The fish took off, ripping line from my spinning reel. Our reels harmonizing and with us seemingly in heaven, I looked over at Micheal who was clearly getting nervous. His reel’s spool was dangerously low and his drag was getting very, very sticky even at the light pressure he was forced to keep it at. Our boat and the fish stayed in the (approximately) 4 knot current. It was apparent we soon needed to maneuver out of it into calm water and away from the wooden pilings.
Thankfully, the old Mercury 40 started up quickly and we putted into the calm water of the harbor and safety. Somehow, Micheal had managed to get his fish within 20 feet and we saw deep color. It was definitely not a 5 pounder. This was a big fish. The powerful tail of the fish propelled it on one last run into the current and his drag locked up. POP! The sound of defeat filled the air.

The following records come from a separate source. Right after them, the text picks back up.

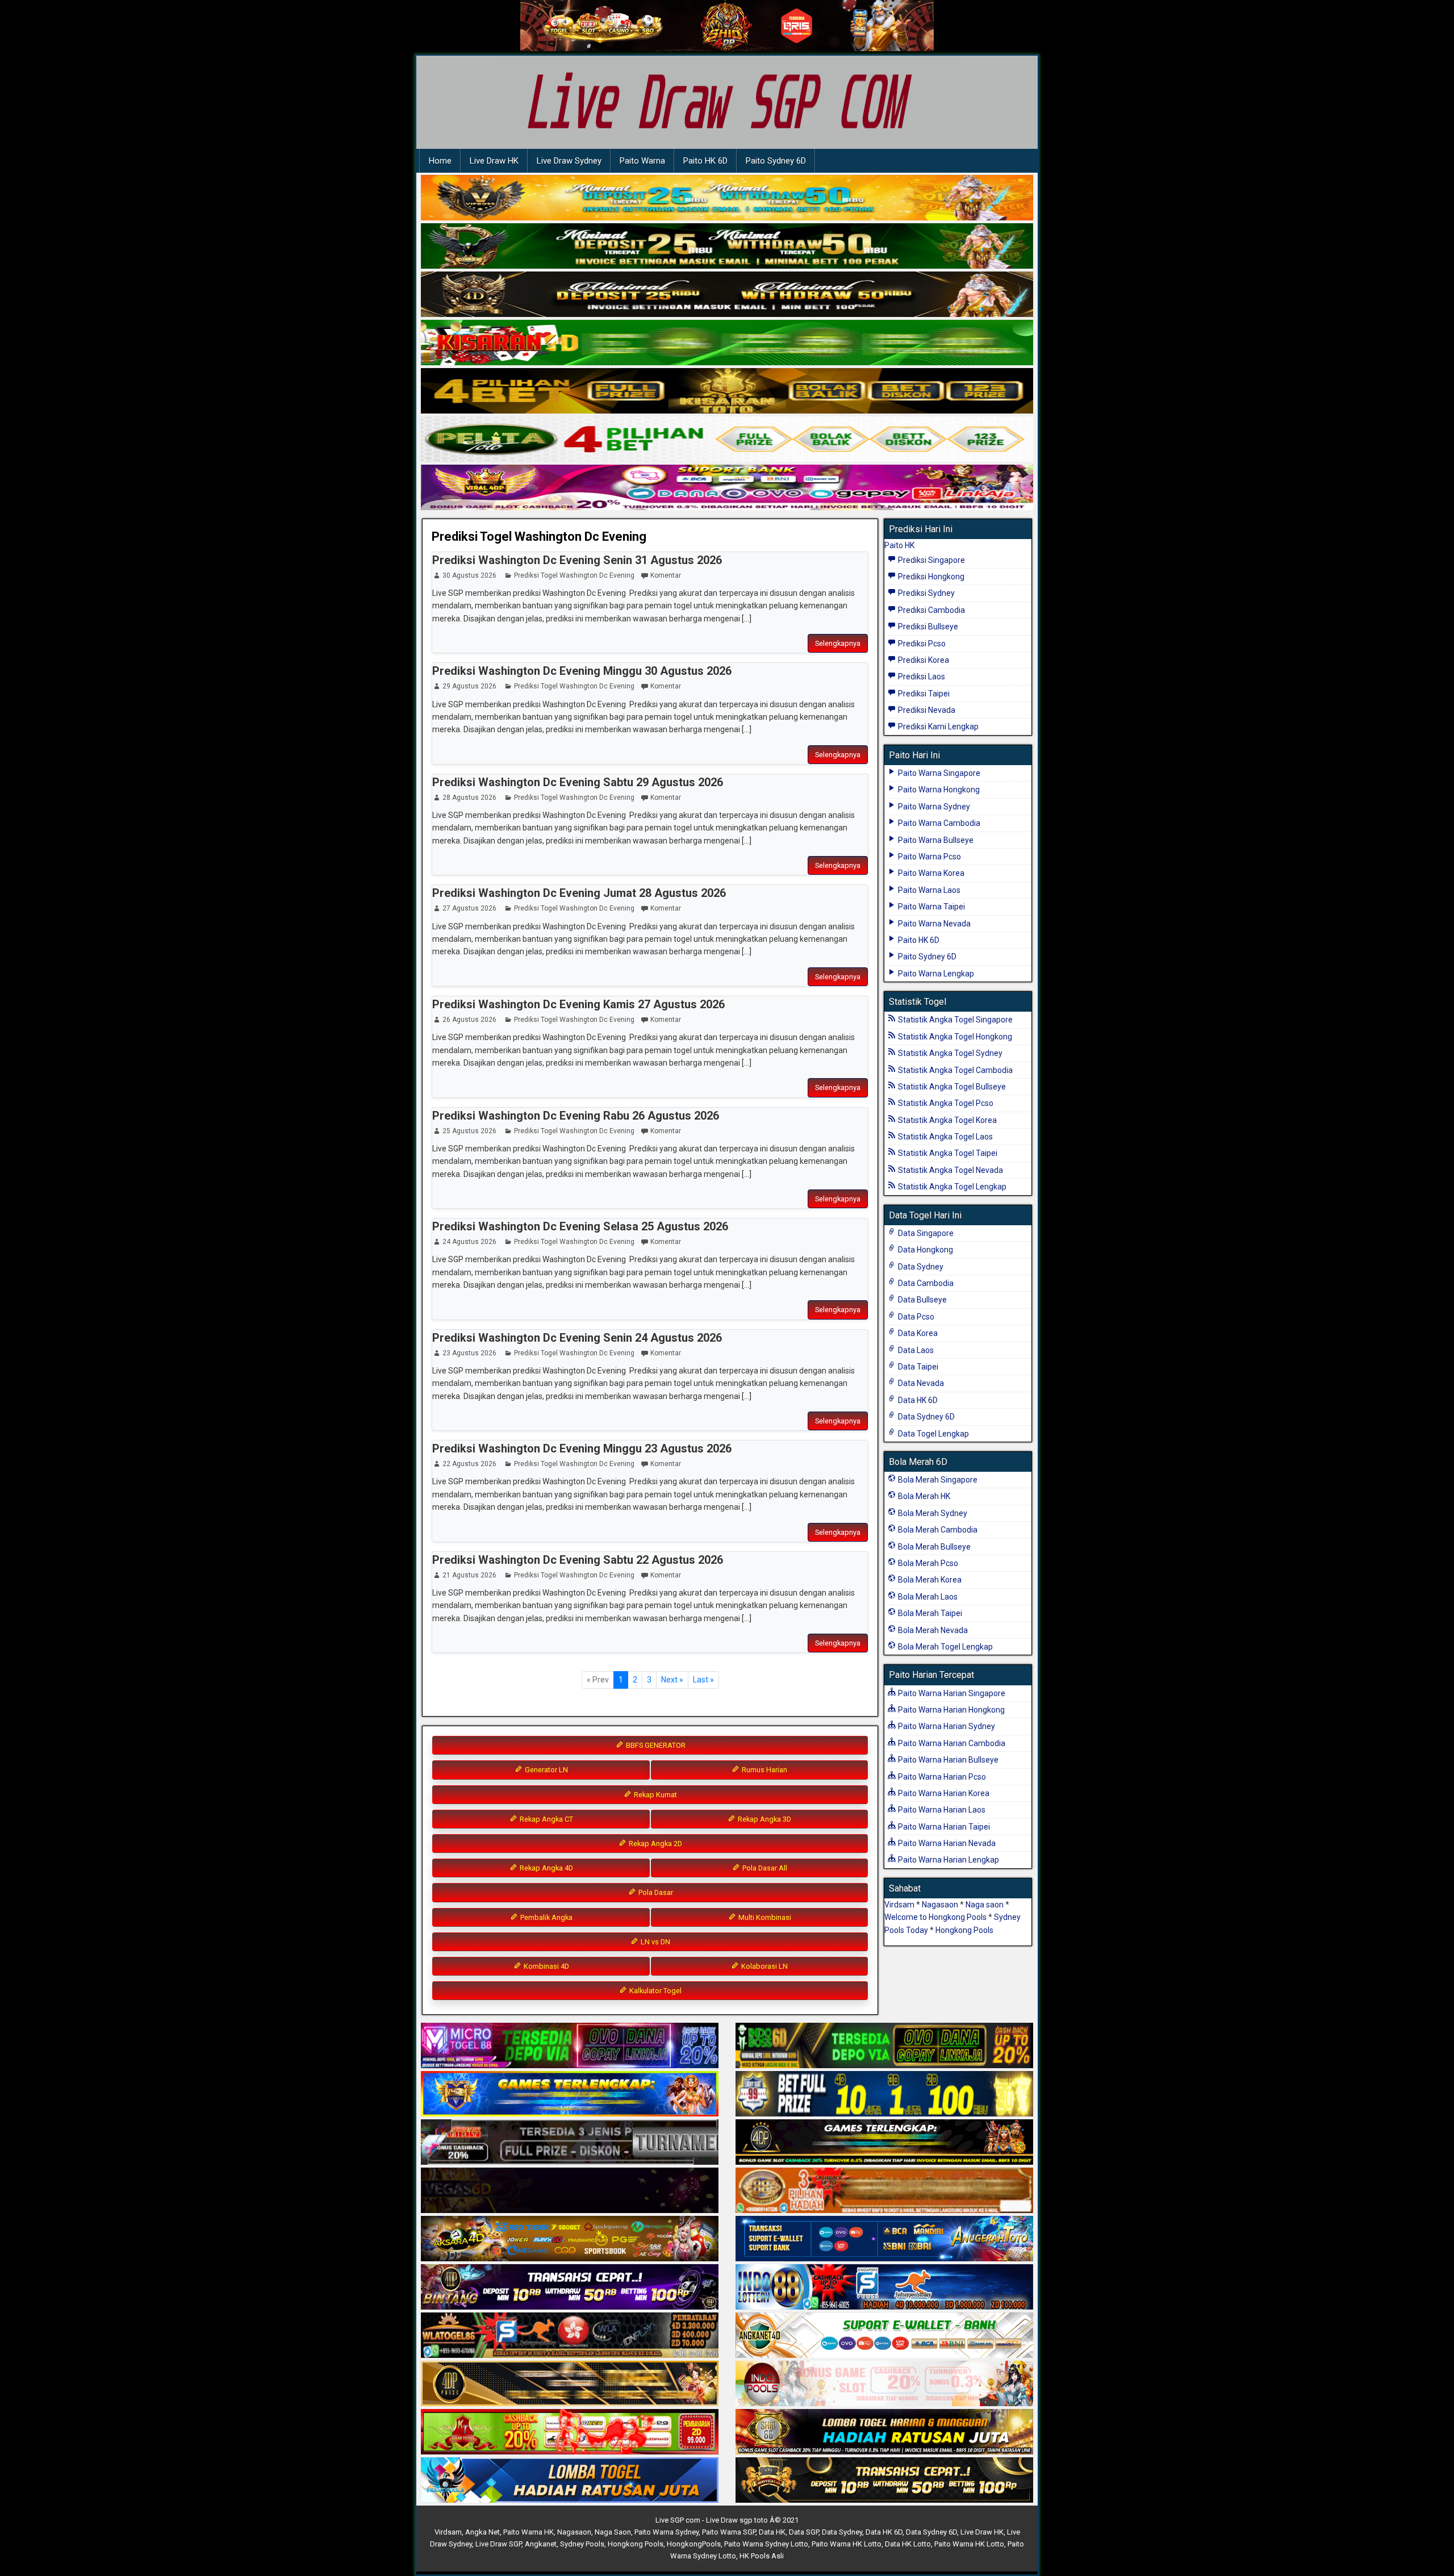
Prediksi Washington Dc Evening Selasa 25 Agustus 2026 (580, 1226)
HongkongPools (694, 2544)
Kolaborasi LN (763, 1966)
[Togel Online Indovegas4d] (884, 2481)
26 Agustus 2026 (469, 1020)
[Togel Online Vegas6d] (569, 2191)
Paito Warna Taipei (930, 906)
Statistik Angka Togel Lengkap (951, 1186)
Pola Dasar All (764, 1868)
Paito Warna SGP (728, 2532)
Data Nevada (920, 1383)
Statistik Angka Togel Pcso (944, 1103)
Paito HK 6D (705, 161)
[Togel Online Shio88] (884, 2432)
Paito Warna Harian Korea (942, 1793)
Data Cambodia (925, 1283)
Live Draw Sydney (569, 161)
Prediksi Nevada (925, 710)
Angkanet (541, 2544)
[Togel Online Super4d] (727, 294)
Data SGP (803, 2532)
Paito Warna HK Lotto (846, 2544)
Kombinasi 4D (545, 1966)
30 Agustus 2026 (469, 575)
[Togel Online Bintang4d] (569, 2288)
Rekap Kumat (654, 1794)
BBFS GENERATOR (655, 1745)
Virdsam (899, 1904)
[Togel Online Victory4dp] (569, 2094)
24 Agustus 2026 (469, 1242)
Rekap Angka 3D (763, 1819)
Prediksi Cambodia (930, 610)
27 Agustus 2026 (469, 908)
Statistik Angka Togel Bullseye (951, 1086)
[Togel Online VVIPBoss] (727, 198)
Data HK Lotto (908, 2544)
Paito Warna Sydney (933, 806)
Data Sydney (919, 1266)
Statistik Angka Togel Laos (944, 1136)
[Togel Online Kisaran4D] (727, 343)
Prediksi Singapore (930, 560)
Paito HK (899, 545)
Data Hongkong (924, 1249)
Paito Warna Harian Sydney (945, 1726)
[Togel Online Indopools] (884, 2384)
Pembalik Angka (546, 1917)
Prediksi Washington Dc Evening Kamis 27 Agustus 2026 (578, 1004)
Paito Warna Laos (928, 890)
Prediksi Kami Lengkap (937, 726)
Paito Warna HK (528, 2532)
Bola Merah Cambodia (936, 1529)
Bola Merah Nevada (932, 1630)
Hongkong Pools (964, 1930)
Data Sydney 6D (925, 1416)
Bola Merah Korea (929, 1579)
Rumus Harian (763, 1769)
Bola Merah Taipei (929, 1613)
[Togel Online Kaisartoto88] (569, 2432)
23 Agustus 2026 (469, 1353)
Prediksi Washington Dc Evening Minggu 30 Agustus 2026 (582, 671)
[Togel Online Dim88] (727, 246)
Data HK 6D (917, 1400)
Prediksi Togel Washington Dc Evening (539, 536)
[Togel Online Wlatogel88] (569, 2336)
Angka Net (482, 2532)
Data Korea (917, 1333)
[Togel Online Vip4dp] (884, 2143)
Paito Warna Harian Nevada (946, 1843)
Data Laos (915, 1350)
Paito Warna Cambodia (938, 823)
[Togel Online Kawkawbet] (569, 2143)
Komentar (665, 575)
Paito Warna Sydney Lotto (766, 2544)
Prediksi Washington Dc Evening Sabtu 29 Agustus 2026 (577, 782)
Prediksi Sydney (925, 593)
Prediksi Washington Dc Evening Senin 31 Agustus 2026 (577, 560)
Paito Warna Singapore (938, 773)
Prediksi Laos (920, 676)
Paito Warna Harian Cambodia (950, 1743)
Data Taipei (917, 1366)
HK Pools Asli (761, 2556)
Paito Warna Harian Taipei (943, 1826)
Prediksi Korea (922, 660)
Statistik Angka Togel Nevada (949, 1170)
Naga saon (985, 1904)
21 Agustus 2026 (469, 1575)
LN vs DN (654, 1942)
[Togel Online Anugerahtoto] (884, 2239)
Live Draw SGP (498, 2544)
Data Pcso (915, 1316)
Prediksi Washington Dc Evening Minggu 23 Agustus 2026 (582, 1448)
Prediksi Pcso (921, 643)
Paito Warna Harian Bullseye (947, 1759)
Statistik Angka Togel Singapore (954, 1019)
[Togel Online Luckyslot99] (884, 2094)
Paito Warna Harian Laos (940, 1809)
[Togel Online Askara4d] (569, 2239)
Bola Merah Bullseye (933, 1546)
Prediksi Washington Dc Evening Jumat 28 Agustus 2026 (579, 893)
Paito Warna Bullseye (934, 840)
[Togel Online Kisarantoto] (727, 391)
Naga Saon (613, 2532)
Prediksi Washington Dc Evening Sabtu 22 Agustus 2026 (577, 1560)
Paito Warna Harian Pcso (941, 1776)
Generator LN (545, 1769)
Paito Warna (642, 161)
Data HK (772, 2532)
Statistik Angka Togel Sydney (949, 1053)
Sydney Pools (582, 2544)
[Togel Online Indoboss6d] (884, 2046)
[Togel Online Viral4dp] (727, 487)
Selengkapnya (837, 643)
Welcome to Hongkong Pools (935, 1917)
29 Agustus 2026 (469, 686)
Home (440, 161)
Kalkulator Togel (655, 1990)
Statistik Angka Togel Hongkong (954, 1036)
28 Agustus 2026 (469, 797)
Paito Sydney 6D (776, 161)
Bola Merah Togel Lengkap (944, 1646)
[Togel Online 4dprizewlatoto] (569, 2384)
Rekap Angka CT (545, 1819)
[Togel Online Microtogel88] (569, 2046)
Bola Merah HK (923, 1496)
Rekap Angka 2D (654, 1843)
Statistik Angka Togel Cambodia (954, 1070)
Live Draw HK (494, 161)
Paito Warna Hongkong (938, 789)
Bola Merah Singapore (936, 1479)
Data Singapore (925, 1233)
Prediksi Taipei (923, 693)
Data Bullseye (921, 1299)
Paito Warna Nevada (933, 923)
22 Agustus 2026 (469, 1464)
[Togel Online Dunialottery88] (884, 2191)
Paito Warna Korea (930, 873)
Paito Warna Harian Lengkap (947, 1859)
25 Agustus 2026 (469, 1131)
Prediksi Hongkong (930, 576)
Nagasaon (940, 1904)
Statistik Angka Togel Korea (946, 1120)
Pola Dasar (655, 1892)
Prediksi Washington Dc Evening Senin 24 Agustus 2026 (577, 1338)
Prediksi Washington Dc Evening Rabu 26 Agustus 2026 (575, 1115)
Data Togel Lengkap (932, 1433)
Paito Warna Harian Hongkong (950, 1709)
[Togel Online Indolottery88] (884, 2288)
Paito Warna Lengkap (935, 973)
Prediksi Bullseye (927, 626)
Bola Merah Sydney (931, 1513)
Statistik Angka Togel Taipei (946, 1153)
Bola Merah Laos (927, 1596)
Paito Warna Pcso (928, 856)
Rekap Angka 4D (545, 1868)
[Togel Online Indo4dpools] (569, 2481)
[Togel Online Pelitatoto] (727, 439)
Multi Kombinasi (764, 1917)
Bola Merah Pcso (927, 1563)
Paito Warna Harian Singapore (950, 1693)
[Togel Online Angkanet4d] (884, 2336)
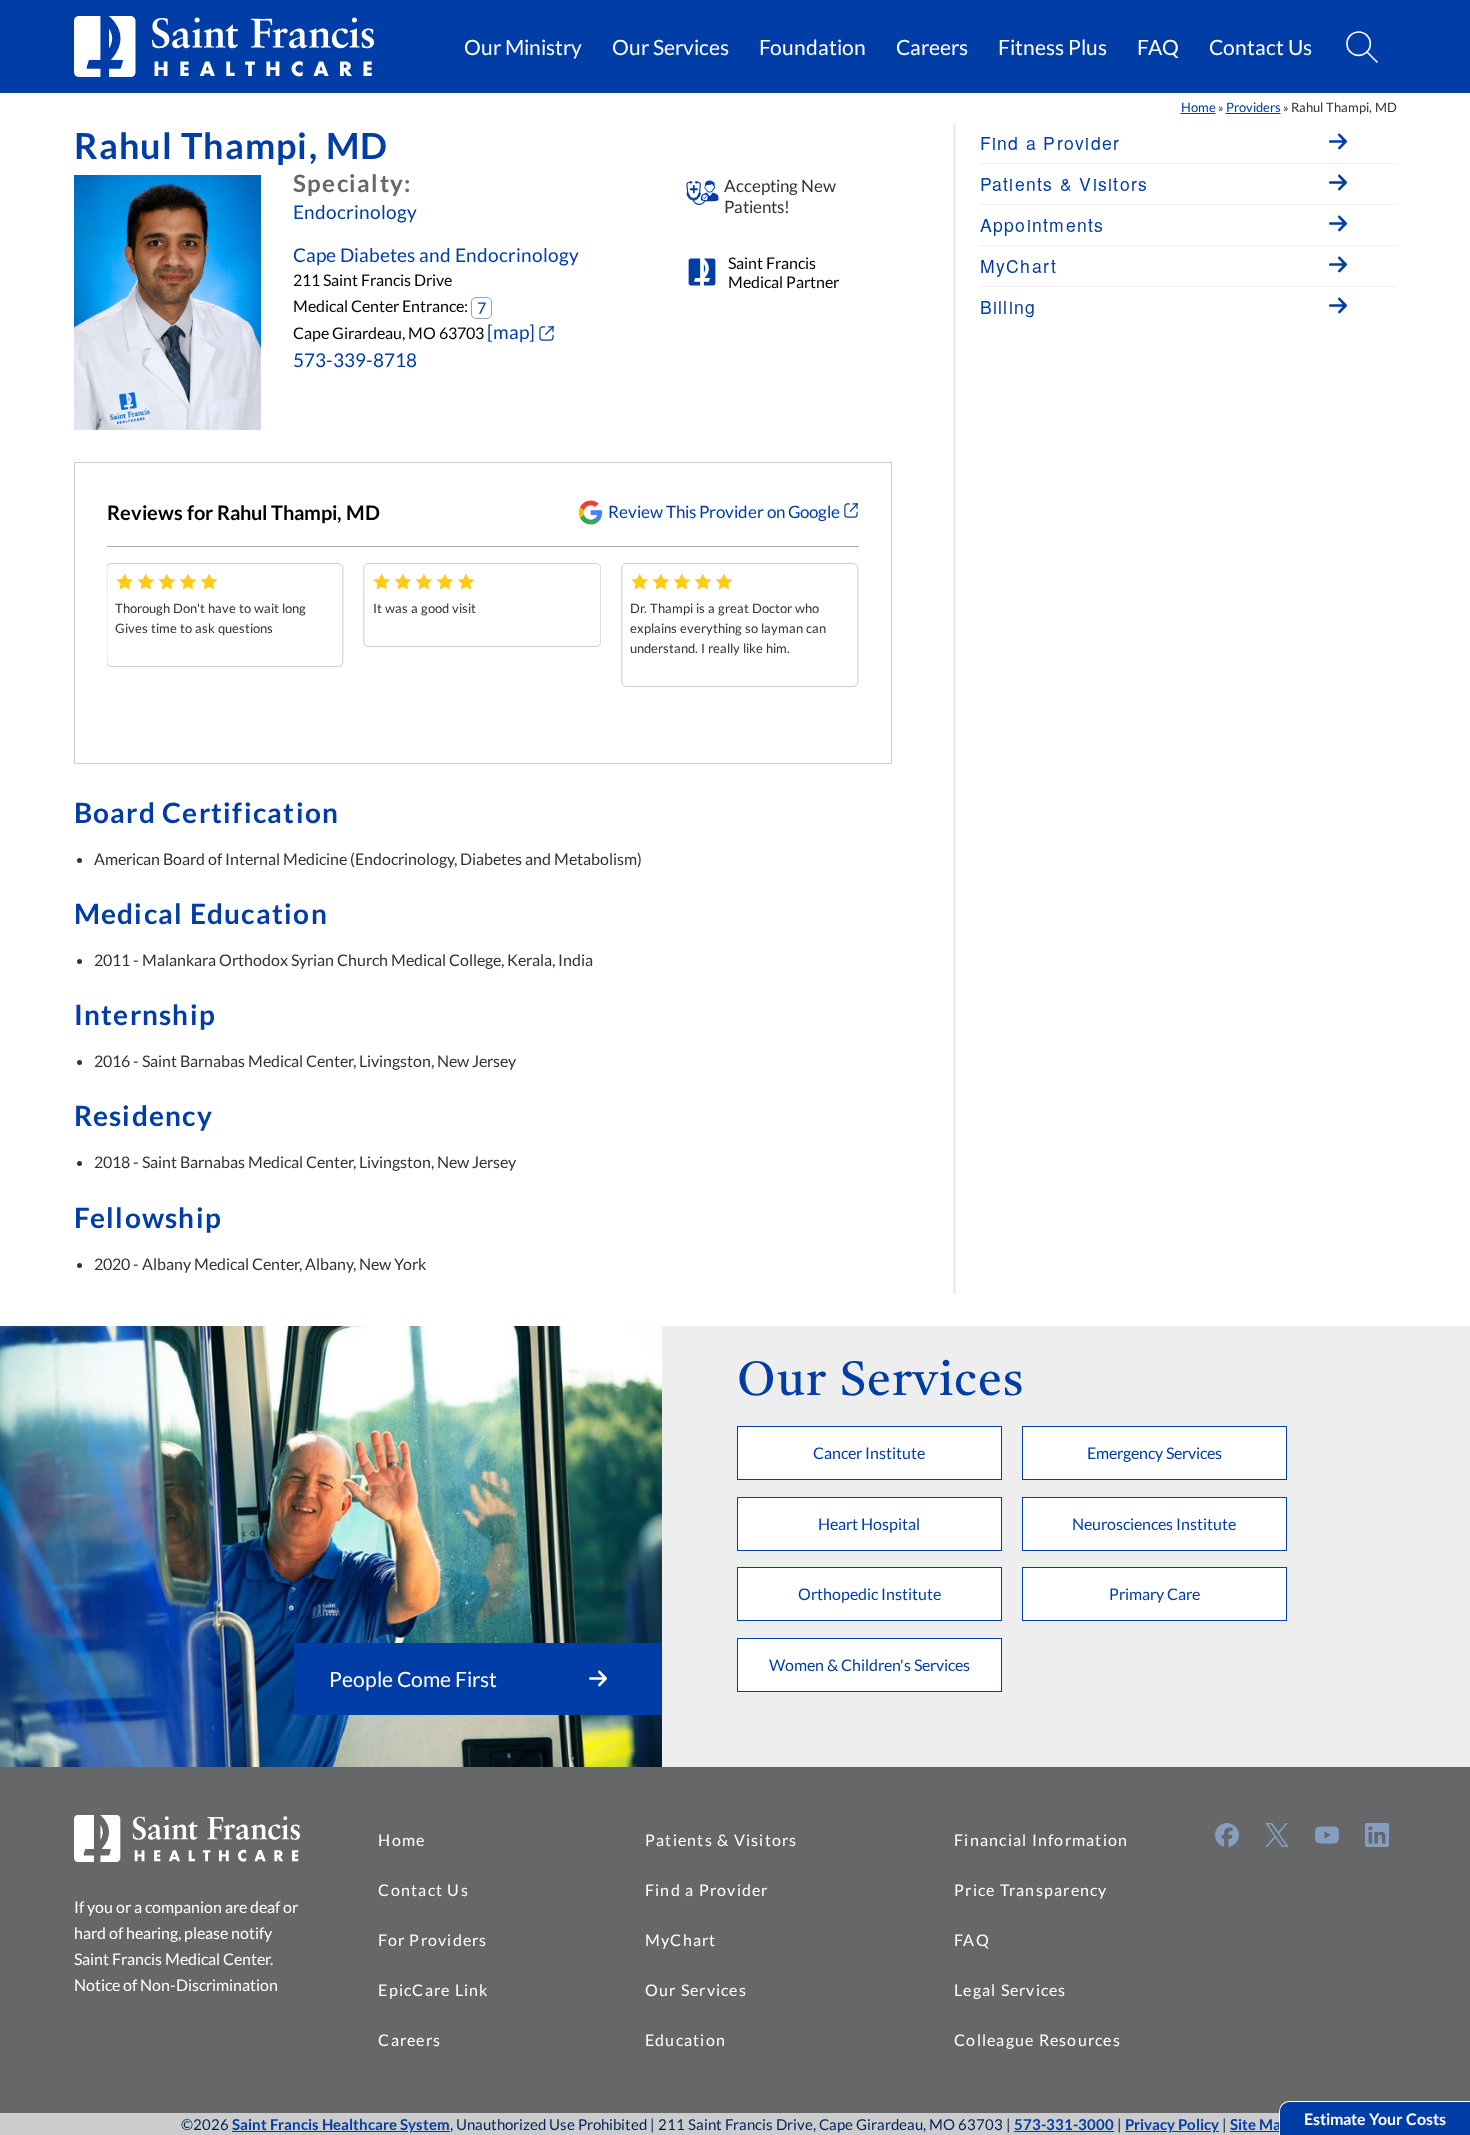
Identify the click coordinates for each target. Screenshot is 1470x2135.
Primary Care (1154, 1593)
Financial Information (1041, 1839)
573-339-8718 (355, 360)
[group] (224, 615)
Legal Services (1010, 1989)
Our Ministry (523, 47)
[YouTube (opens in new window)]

Micheal’s jaw dropped as the fish sped off, free. However, he quickly picked up the camera to video the end of my fight. Thankfully in the calm water, the circling fish below us slowly made its way to the surface. Twenty feet. Ten feet. I thought it was close enough and lunged… Just too far. I stood back up and pumped the rod twice more, reaching into the seemingly frigid water a final time. I felt the bumpy tail between my fingers and palm and gripped with all my strength, swinging the toad into the boat right next to the duck decoys.
We were right. These fish certainly weren’t 5 pounders! I lifted the green bolt up, its swirls dripping wet in the crisp November air. I took the epoxy jig out of its mouth. With one last glance, I looked at what I thought might be my last speedster of the season as Micheal snapped some pictures. With one push, the fish shot back into the water. High fives between us, we looked for the school once again. With no “ghosts” in sight, we turned around and headed to the duck spot. Cast and blast!